Disabilities treaty assures fair treatment worldwide
In recent days, in honor of the anniversary of the Americans with Disabilities Act, organizations representing people with disabilities as well as individuals with disabilities have worked to urge the Senate to ratify the Convention on the Rights of Persons with Disabilities Treaty. The treaty, modeled after the ADA, offers a vital framework for creating laws and policies around the world that embrace the rights and dignity of all people with disabilities.
Ratification will allow the U.S. to maintain its leadership role and legitimacy to export the ADA model abroad and give the U.S. an opportunity to play an important role in developing disability rights worldwide without changing any U.S. laws or adding any additional costs to its budget.
What does it mean for U.S. citizens? Americans with disabilities face barriers and discrimination when traveling or studying abroad. By ratifying the CRPD, the U.S. will reduce barriers globally and ensure that Americans have the same access they enjoy in the U.S. when they travel to or study in other countries.
In 2013, ratification failed by just five votes. Sens. Dan Coats and Joe Donnelly have a unique opportunity to show the U.S. supports disability rights throughout the world by voting for ratification of the CRPD. We look forward to thanking them for that support.
JOHN DICKERSON Executive director The Arc of Indiana
Benghazi tragedy ignored in Zimmerman debate
I watched both of President Barack Obama’s speeches on the George Zimmerman verdict and to me both were borderline racial incitement.

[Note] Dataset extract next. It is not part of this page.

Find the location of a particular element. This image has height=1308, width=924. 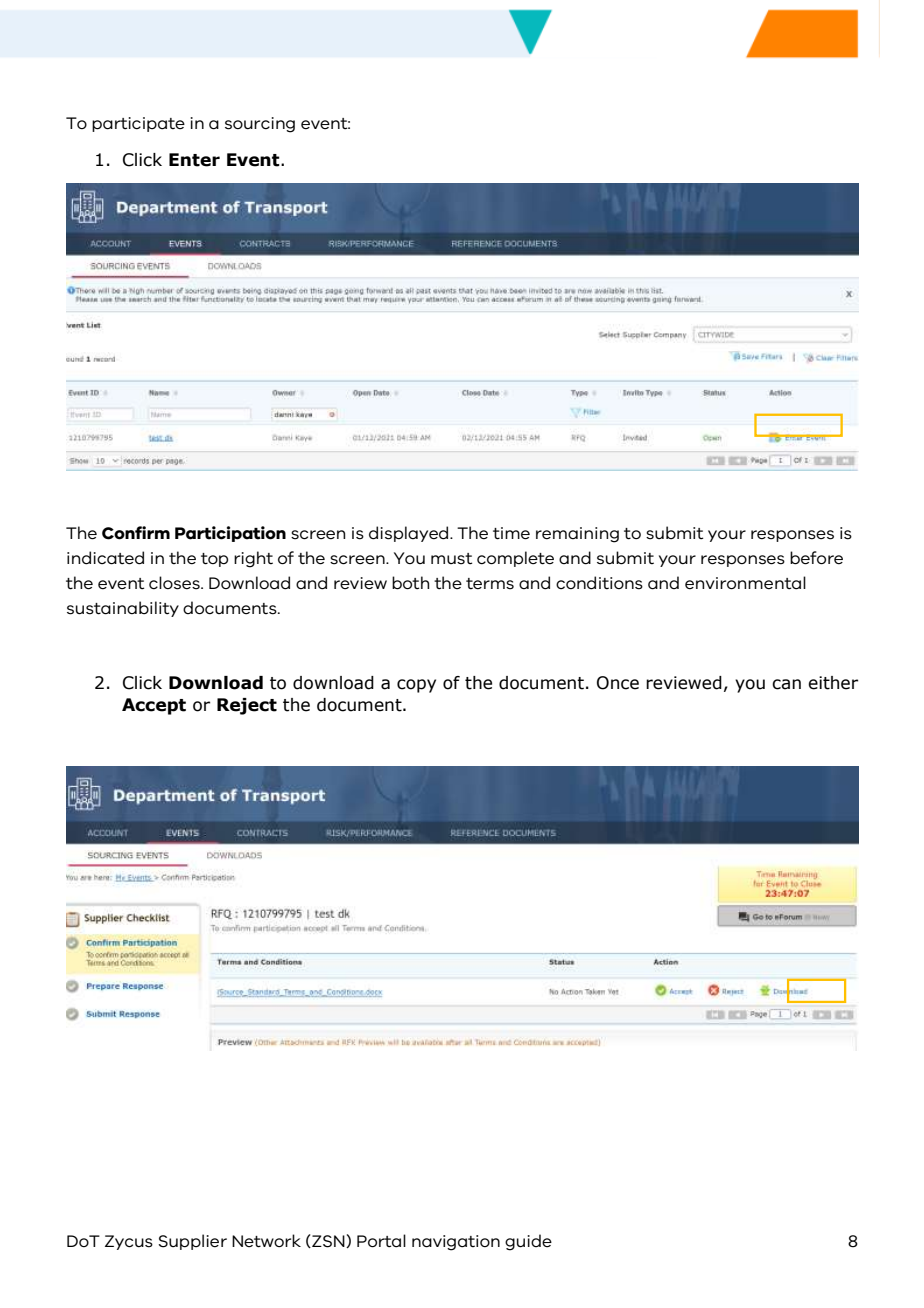

Supplier is located at coordinates (192, 1242).
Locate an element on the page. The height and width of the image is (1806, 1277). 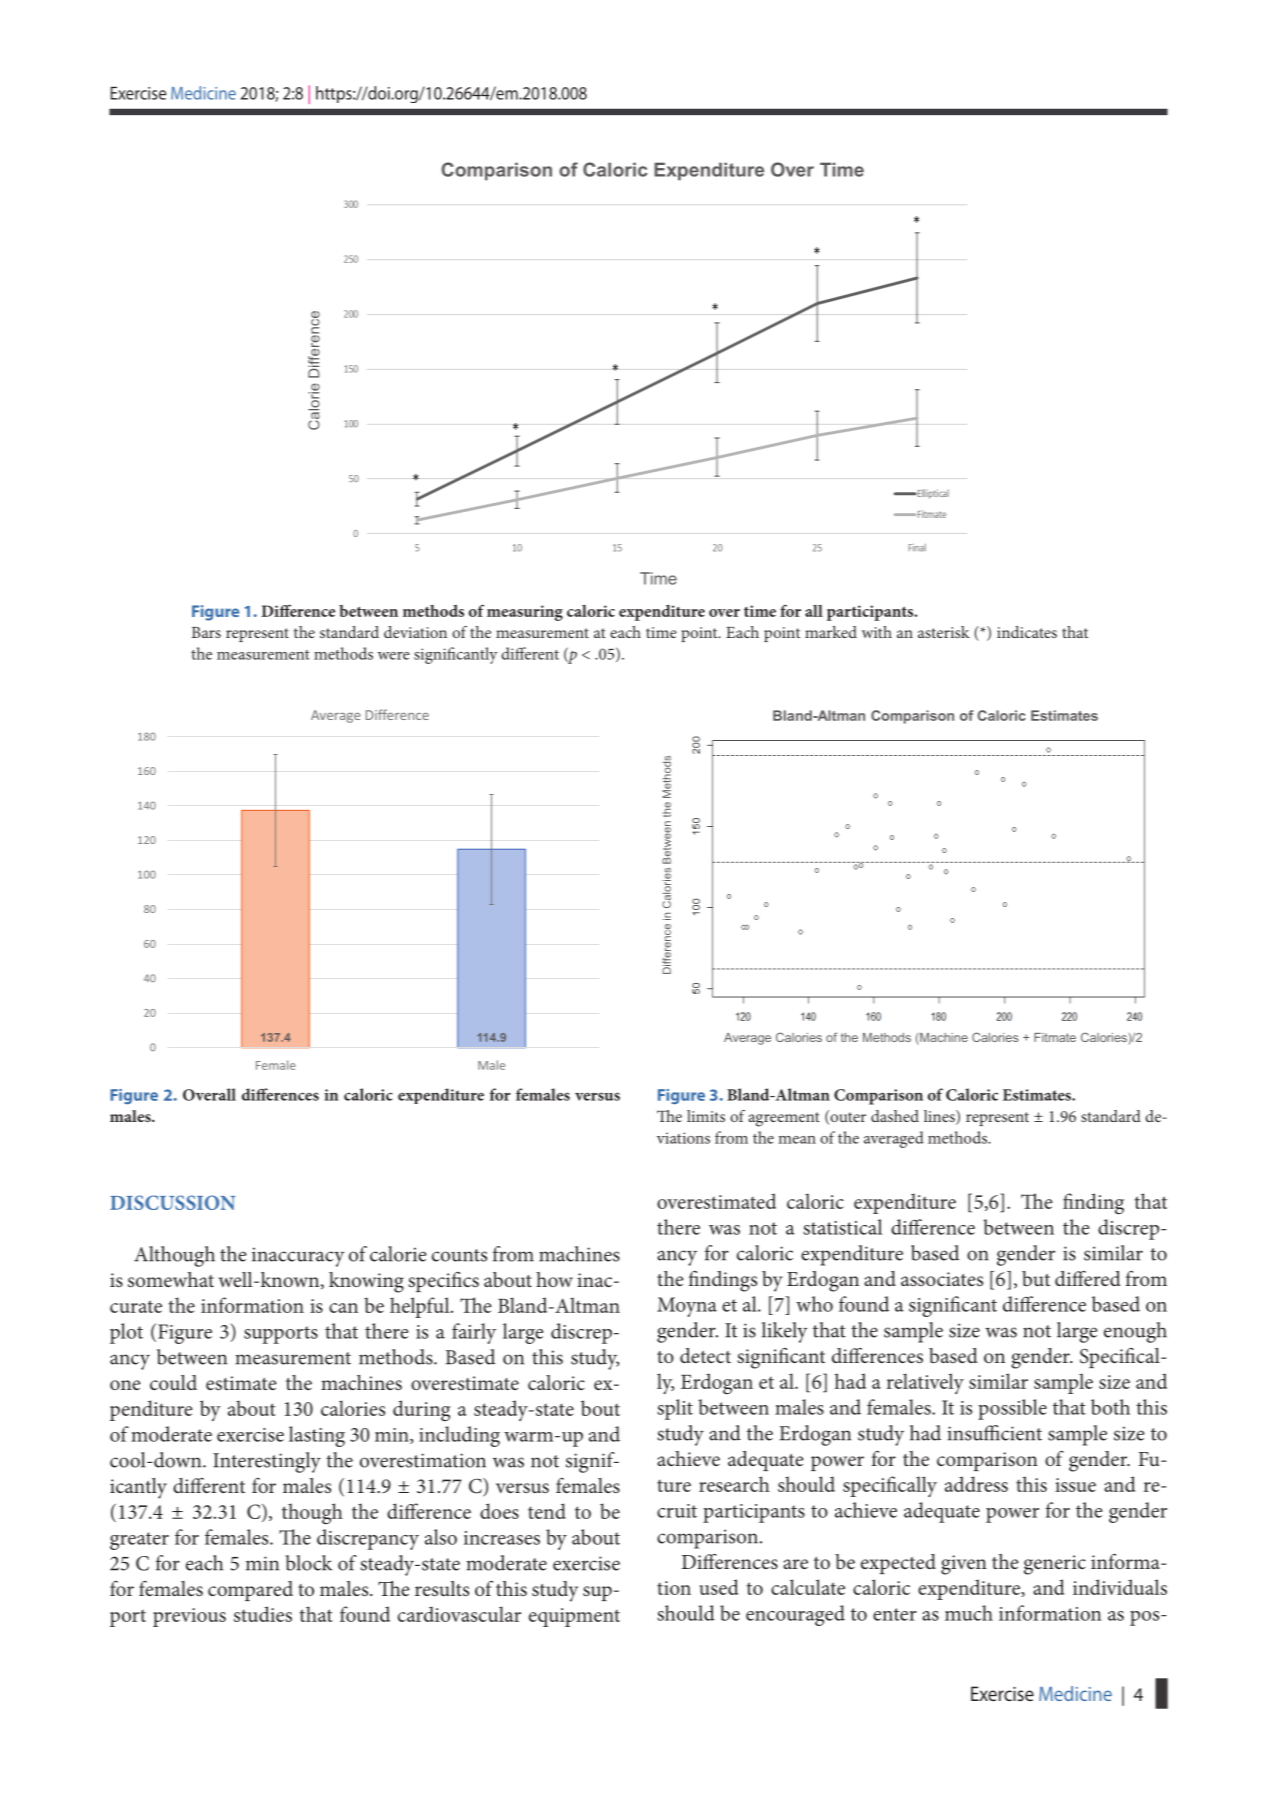
compared is located at coordinates (250, 1591).
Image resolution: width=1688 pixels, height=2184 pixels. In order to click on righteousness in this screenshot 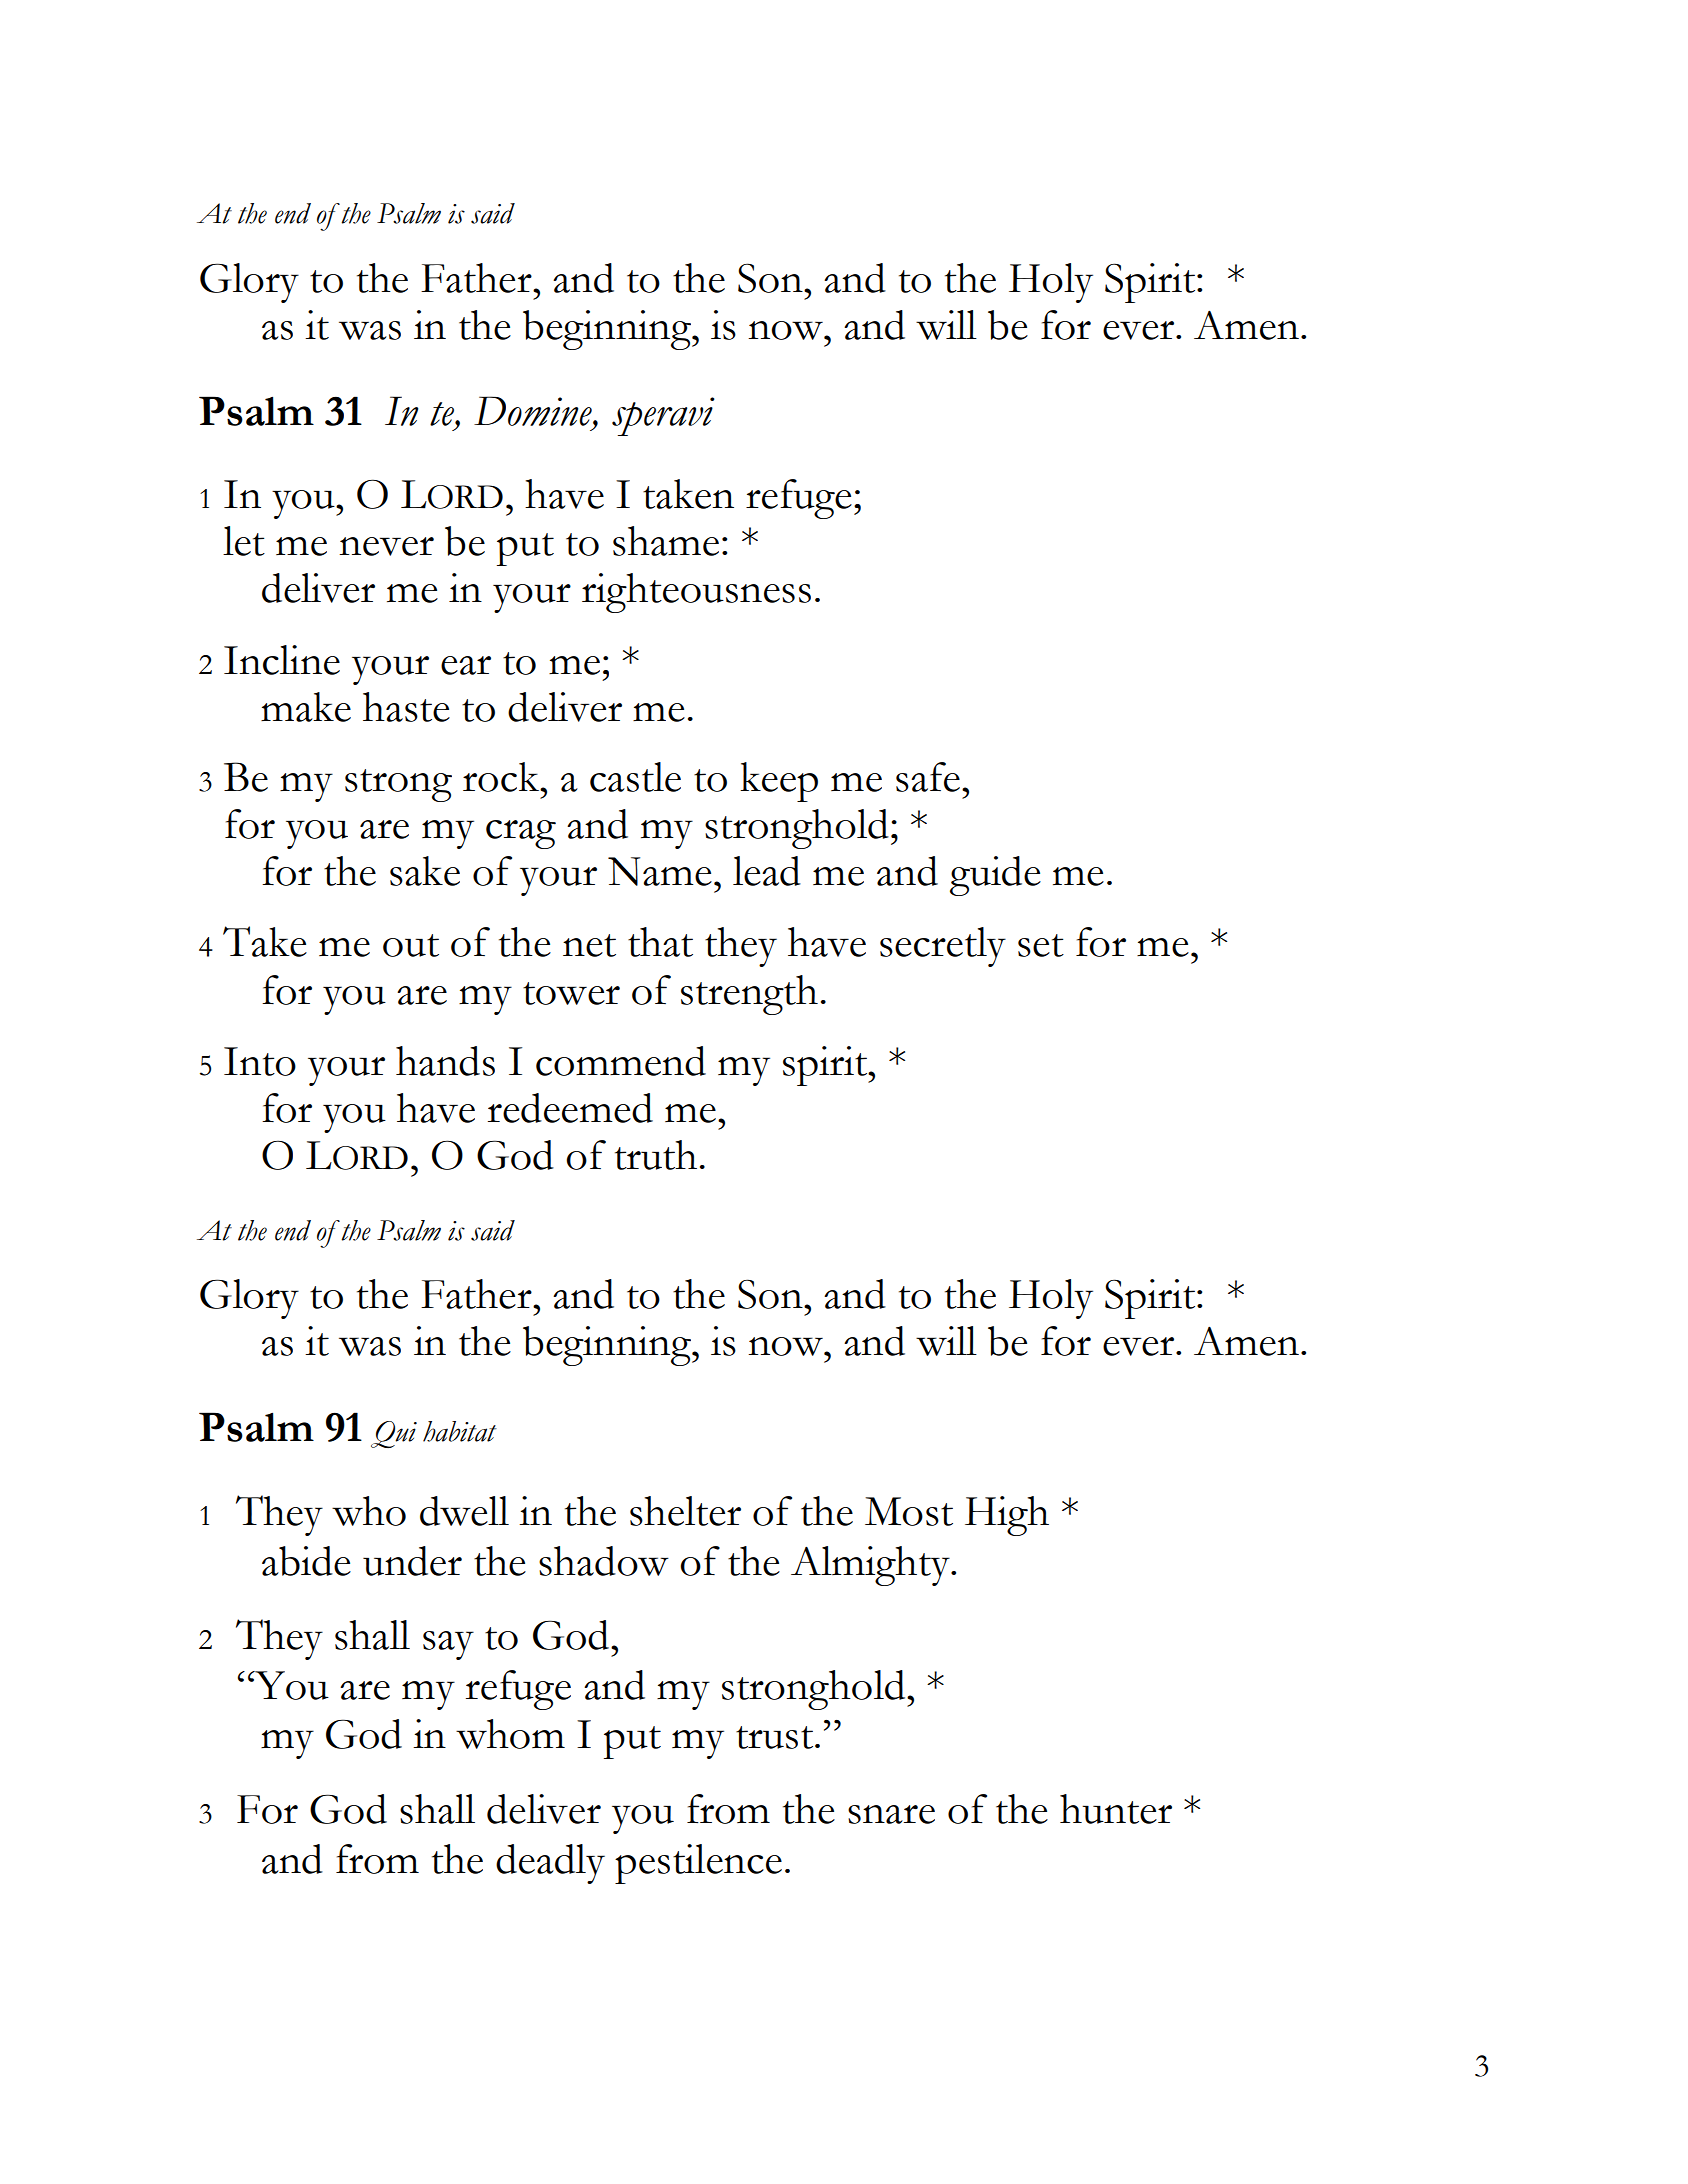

I’m 73 years old, a female and white. When I was a teenager and even in my early twenties, I was followed while in some stores, too. Was it because I was fat or was it because I was ugly? Or maybe it was that person’s job to check me out for whatever reasons he or she might have had. Shoplifting or damaging goods or whatever they were told to watch out for.
I’ve seen locked car doors (back then they didn’t click like today) but never thought it was because of me. I was taught at an early age to lock car doors because of important papers and items in the glove compartment or things like jackets or sweaters left behind that we didn’t want stolen. I live in an all-white farm community.
What happened in the Zimmerman case is a tragedy, and I hope that we will learn from it. But what about the four Americans who were murdered in Benghazi? Will justice ever be done for them?
The president made speeches about Benghazi too, only they weren’t true. Lies were told over the bodies of the four dead Americans without blinking an eye. The families of the four dead Americans still haven’t heard the truth from him about that.
I hope that everybody involved in that cover-up will hear the screams and cries of those Americans for as long as they live.
MARGIE WHITAKER Fort Wayne
Livable wage benefits worker, company, government
Thank you, employers large and small, for giving Americans the opportunity to work, live and dream of a better tomorrow.
How dare the federal government poke its nose into the hundred thousand, millions or billions the company earns? Hardly anyone recognizes this value or sees the wages the company and the employee agree is between the company and the employee.
If the employee does not earn a livable wage and needs to apply for government programs for basic needs, the government is asking: Why are we paying to support working people?
Come on, companies large and small, think of it this way: You would save time and manpower if the company did not have to set up a complete operations department designed to assist the employee with obtaining the benefits of the federal programs. Everyone should earn a livable wage ($13.18 for one individual). Do the math.